Nous ne renions pas notre vote, loin de là : notre assemblée a en effet permis - de haute lutte - des avancées importantes dont le principe n'est remis en cause par personne, qu'il s'agisse de l'appel en matière criminelle ou de la réforme de la libération conditionnelle. Il faut toutefois se rappeler que la garde des sceaux avait été opposée à l'époque à la proposition sénatoriale d'instaurer un recours en matière criminelle, avant de s'y rallier lors de l'examen du texte par l'Assemblée nationale.
Des corrections doivent aujourd'hui être apportées à cette loi, afin que le renforcement nécessaire des droits de la défense ne soit pas source d'une nouvelle injustice que subiraient les victimes et la société.
C'est pourquoi j'ai souhaité contribuer à ce débat en déposant une proposition de loi.
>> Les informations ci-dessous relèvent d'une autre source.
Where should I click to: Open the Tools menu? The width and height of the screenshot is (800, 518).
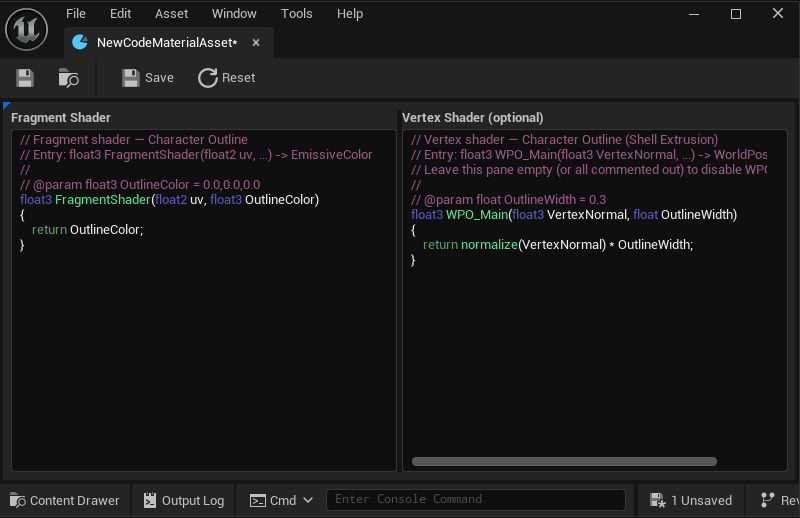(x=296, y=14)
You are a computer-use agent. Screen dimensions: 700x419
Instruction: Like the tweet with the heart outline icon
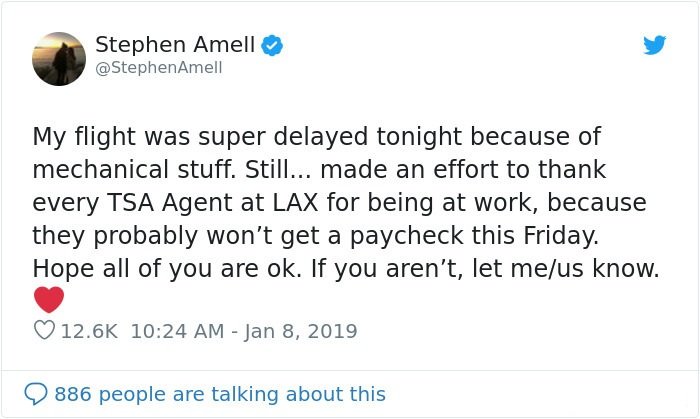(44, 330)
Elle n'est pas révolutionnaire, madame la ministre, convenez-en, mais elle a pour objet de tenter de retrouver cet équilibre si indispensable au bon fonctionnement de notre procédure pénale.
Trois des mesures que j'ai proposées ont été reprises par l'Assemblée nationale dans le texte qu'elle a adopté, et je ne peux que m'en réjouir : la limitation du nombre de visites des procureurs dans les locaux de garde à vue, l'encadrement de l'enquête sociale préalable au placement en détention provisoire des parents de jeunes enfants et enfin, la possibilité pour le parquet de faire appel des arrêts d'acquittement.
Sur ce dernier point, je me souviens avoir été l'un des rares, à l'époque, à ne pas comprendre pourquoi la défense et le ministère public ne disposaient pas des mêmes armes. Il m'avait été répondu que ce n'était pas tout à fait un appel, que c'était une dernière chance. Or, une dernière chance, cela n'existe pas encore en procédure pénale ! Nous avons donc eu tort d'admettre cette disposition, reconnaissons-le, et nous avons vu les difficultés qui pouvaient se poser - souvenez-vous : nous avons tous des exemples à l'esprit - lorsque tel accusé est acquitté et que tel autre est condamné. Admettons-le donc simplement, sereinement, avec toute l'humilité dont il convient de faire preuve quand on légifère.
La proposition de la commission des lois consistant à réserver les appels d'arrêts d'acquittement aux procureurs généraux me paraît particulièrement pertinente et sage. Un dialogue s'établira entre le procureur et le procureur général, et je crois que les décisions seront ainsi prises plus sereinement.
Par ailleurs, je suis persuadé depuis longtemps - mais c'est un autre débat - qu'il serait utile d'affirmer davantage le rôle des procureurs généraux dans la conduite de l'action publique. La proposition de notre collègue Jean-Pierre Schosteck ne peut qu'y contribuer.
Dans ma proposition de loi, je suggérais de prendre un certain nombre d'autres mesures.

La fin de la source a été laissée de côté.